# Black Bear & Deer Cade's Cove



## USMC0321 (Oct 28, 2012)

Took these the past Thur and Friday, they are tough to photograph, most of these were taken handheld with a Canon 5 DII and 300 2.8 IS II


----------



## USMC0321 (Oct 28, 2012)

Some more


----------



## 7Mag Hunter (Oct 28, 2012)

Great Pics !!!!!!!!!!!!!!!!!

Magical time in the Cove right now...

Thanks for sharing ...


----------



## cre8foru (Oct 28, 2012)

Those are great. Were you out of the car taking the bear cub photos? 
I'd be afraid to get that close.


----------



## Shug (Oct 28, 2012)

awsome shots


----------



## Meriwether_Stalker22 (Oct 28, 2012)

very cool!!  Love it!!


----------



## Hoss (Oct 28, 2012)

Beautiful shots.

Hoss


----------



## XIronheadX (Oct 28, 2012)

Awesome pictures.
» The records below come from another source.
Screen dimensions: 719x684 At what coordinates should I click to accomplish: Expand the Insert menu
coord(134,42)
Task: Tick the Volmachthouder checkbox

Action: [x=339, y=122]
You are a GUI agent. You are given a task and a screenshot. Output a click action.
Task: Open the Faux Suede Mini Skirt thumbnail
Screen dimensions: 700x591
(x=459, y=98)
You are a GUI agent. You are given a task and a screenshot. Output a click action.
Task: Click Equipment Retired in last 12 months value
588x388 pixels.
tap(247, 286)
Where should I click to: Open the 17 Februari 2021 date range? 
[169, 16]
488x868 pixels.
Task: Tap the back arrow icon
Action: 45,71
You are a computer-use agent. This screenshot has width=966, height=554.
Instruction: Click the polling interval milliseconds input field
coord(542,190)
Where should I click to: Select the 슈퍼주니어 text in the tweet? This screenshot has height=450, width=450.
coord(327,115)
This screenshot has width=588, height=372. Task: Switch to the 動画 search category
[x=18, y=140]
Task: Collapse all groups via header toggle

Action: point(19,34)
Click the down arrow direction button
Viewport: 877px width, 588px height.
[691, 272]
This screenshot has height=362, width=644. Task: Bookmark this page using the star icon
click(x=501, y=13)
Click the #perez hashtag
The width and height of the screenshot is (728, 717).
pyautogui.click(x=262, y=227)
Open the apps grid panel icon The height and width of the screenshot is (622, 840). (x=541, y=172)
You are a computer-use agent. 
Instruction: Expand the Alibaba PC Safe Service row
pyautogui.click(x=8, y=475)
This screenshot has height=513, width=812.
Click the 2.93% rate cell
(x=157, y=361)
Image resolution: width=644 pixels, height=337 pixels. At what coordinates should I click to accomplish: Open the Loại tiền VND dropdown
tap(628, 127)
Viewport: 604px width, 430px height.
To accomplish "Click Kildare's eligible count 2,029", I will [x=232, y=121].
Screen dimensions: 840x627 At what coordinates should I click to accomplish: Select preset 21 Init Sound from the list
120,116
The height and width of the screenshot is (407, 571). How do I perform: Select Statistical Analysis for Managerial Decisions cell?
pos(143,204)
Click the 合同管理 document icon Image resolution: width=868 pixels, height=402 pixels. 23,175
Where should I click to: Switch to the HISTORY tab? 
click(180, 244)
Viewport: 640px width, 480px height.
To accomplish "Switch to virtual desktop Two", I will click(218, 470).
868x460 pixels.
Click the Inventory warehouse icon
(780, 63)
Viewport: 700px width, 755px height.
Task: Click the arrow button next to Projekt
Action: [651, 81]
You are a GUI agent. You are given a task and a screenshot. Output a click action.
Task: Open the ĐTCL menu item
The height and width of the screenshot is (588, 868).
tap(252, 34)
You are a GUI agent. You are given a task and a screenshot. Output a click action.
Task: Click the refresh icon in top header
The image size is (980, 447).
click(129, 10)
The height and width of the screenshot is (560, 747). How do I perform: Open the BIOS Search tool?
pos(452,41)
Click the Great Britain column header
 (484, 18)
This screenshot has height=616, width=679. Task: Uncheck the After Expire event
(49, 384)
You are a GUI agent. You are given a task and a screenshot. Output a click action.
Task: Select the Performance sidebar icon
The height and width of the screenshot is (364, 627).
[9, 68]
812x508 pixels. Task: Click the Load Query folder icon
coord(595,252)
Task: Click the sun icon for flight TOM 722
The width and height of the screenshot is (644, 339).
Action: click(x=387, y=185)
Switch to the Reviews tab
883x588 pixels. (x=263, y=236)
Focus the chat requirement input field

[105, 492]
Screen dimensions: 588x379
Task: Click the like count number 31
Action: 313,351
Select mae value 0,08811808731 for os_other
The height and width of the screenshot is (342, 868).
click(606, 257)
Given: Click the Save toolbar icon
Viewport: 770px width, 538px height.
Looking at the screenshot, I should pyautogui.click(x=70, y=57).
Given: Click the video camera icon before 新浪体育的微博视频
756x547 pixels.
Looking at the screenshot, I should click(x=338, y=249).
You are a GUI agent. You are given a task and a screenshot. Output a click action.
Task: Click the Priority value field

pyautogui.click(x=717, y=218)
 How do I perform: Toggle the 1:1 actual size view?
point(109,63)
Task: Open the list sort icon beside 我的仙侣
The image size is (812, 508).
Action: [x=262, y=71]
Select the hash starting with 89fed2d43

Thanks for sharing.


----------



## doublebrowtine (Oct 28, 2012)

Great pictures


----------



## pdsniper (Oct 29, 2012)

those were some fantastic shot I love the ones of the bear resting on his back


----------



## Lindseys Grandpa (Oct 29, 2012)

Great pic's


----------



## BriarPatch99 (Oct 29, 2012)

Love them all ... but the resting bear is really neat!


----------



## blood on the ground (Oct 29, 2012)

i love that place, great shots also!


----------



## GAGE (Oct 29, 2012)

Great pics, I have never been there!


----------



## wvdawg (Oct 29, 2012)

Awesome captures!


----------



## quinn (Oct 29, 2012)

Very nice!


----------



## rip18 (Oct 30, 2012)

Looks like you had a great trip with cooperative critters in great light & fall color!  You sure got some goodies!


----------



## Lparker73 (Nov 13, 2012)

awesome, Cade's Cove is such a neat place


----------



## hwaldrop (Nov 17, 2012)

these are great photos!!!


----------



## James Vincent (Nov 22, 2012)

You done pass good. I think I have a new background for computer if I can choose which one


----------



## scott stokes (Nov 22, 2012)

Those are awesome,thanks for sharing


----------



## Crickett (Nov 22, 2012)

Awesome!


----------



## Lee Woodie (Nov 22, 2012)

Great captures way to go


----------



## Woodsong (Nov 22, 2012)

great shots!


----------



## GAJoe (Nov 23, 2012)

Great shots!
 A nice rig you have!


----------